そのまま地上階をまわると、そこは世界ががらりと変わります。既製の物体をそのまま、あるいは若干手を加えただけのものをオブジェとして提示する「レディ・メイド」を発案したマルセル・デュシャンの世界です。デュシャンは想像力によって、日用品を本来の機能から逸脱させた芸術家です。展示されているかの有名な《泉》(1917)をご覧ください。逆さまにした磁器製の男性用小便器が、女性の上半身と腰を思い起こさせるではありませんか。

2階へ行かれましたら、コナラ材を使った18世紀のボワズリー(木彫細工)が美しいサロンへ入られる前に、優雅な手つきをした《マリー》(1931)をはじめとする、マイヨールの彫刻4点を展示した小さな展示室へいらしてください。そこからは、絵画とデッサンにあてられたサロンがいくつか続きます。《赤い服のディナ》(1940)という作品は、ドレスの赤と背景の緑の対照的な色調に、ゴーギャン(1848-1903)の影響が見られる秀作。その愛らしく美しいお顔──なんと穏やかな幸福感に満ちているのでしょう。マイヨールは、彫刻を始める前に、《座って水浴びをする女》(1938)や《裸の黄色い大男》(1943)などの作品に見られるように、サンギーヌ(赤れんが色のチョーク)を用いたデッサンや、パステル画を数多く描いていました。丸みを帯びた女性の体が、見事に強調されており、絵画の中にも、彫刻と同じ官能と力強さが表されていたことが分かります。

最後の展示室で見逃せないのが、《地中海》(1902-1905)です。
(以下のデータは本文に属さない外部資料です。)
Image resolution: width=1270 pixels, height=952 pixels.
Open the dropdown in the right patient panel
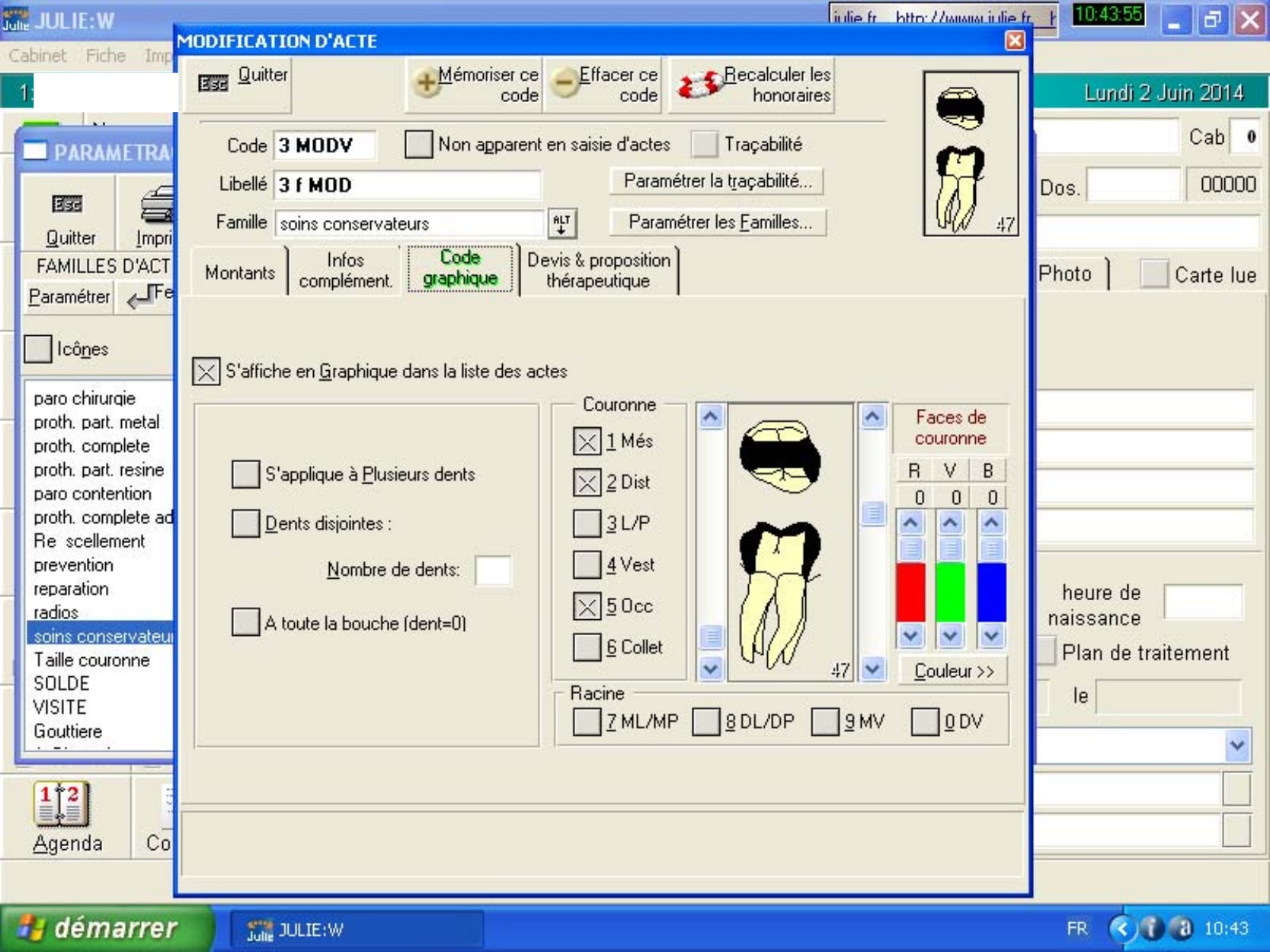[1236, 745]
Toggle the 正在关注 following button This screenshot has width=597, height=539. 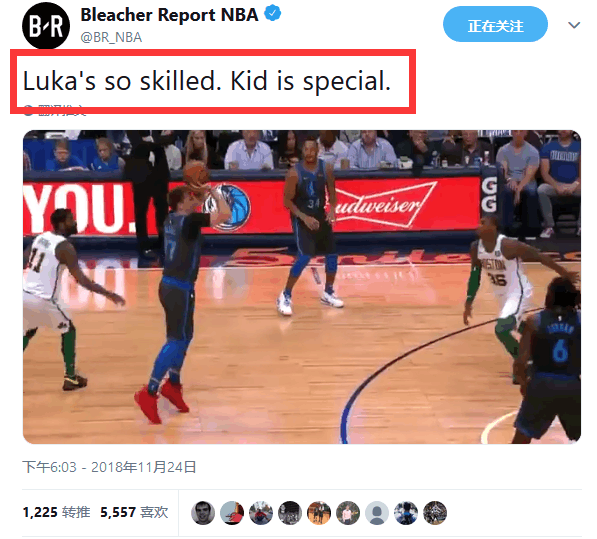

肉体のフォルムを究極までに単純化したこの作品で、マイヨールは世に認められました。またこれは、思わずそっと触れたくなるような、なめらかですべすべした肉体を表す彫刻の元祖ともいえる作品です。裸婦の美しさからインスピレーションを受けて制作されながらも、その目的は、もはやモデルを正確に再現することになく、いくつものテーマを想起させるものとなっているのです。